EXERCISE GOAL: Working through the entries below, find how many lines include the string "agent"; give only that number.

++++ INPUT FOR THIS TASK

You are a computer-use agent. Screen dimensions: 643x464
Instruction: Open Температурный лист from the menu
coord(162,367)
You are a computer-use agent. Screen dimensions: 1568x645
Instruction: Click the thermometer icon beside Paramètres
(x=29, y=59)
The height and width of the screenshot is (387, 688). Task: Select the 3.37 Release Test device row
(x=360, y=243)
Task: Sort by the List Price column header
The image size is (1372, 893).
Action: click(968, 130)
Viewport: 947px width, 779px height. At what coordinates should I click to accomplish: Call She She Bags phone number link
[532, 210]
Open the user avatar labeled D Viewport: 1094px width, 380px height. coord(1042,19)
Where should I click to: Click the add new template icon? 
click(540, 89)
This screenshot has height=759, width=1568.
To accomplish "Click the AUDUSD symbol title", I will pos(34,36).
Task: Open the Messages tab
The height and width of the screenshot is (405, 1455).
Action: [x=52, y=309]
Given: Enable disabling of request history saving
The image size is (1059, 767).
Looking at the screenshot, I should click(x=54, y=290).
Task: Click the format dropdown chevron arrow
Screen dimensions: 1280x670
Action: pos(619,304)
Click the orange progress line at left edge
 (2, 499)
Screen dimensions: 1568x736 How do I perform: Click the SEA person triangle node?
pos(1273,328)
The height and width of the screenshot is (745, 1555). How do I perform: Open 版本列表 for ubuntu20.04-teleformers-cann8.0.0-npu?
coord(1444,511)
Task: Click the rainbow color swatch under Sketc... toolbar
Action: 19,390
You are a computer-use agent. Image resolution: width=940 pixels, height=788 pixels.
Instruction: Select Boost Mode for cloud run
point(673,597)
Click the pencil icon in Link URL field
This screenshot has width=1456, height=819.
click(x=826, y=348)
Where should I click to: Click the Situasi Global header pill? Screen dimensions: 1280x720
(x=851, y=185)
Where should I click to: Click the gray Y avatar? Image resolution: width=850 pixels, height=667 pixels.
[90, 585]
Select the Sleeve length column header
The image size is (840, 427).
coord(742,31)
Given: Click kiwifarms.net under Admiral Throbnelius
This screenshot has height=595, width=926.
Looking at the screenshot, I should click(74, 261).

++++++++

ANSWER SECTION: 3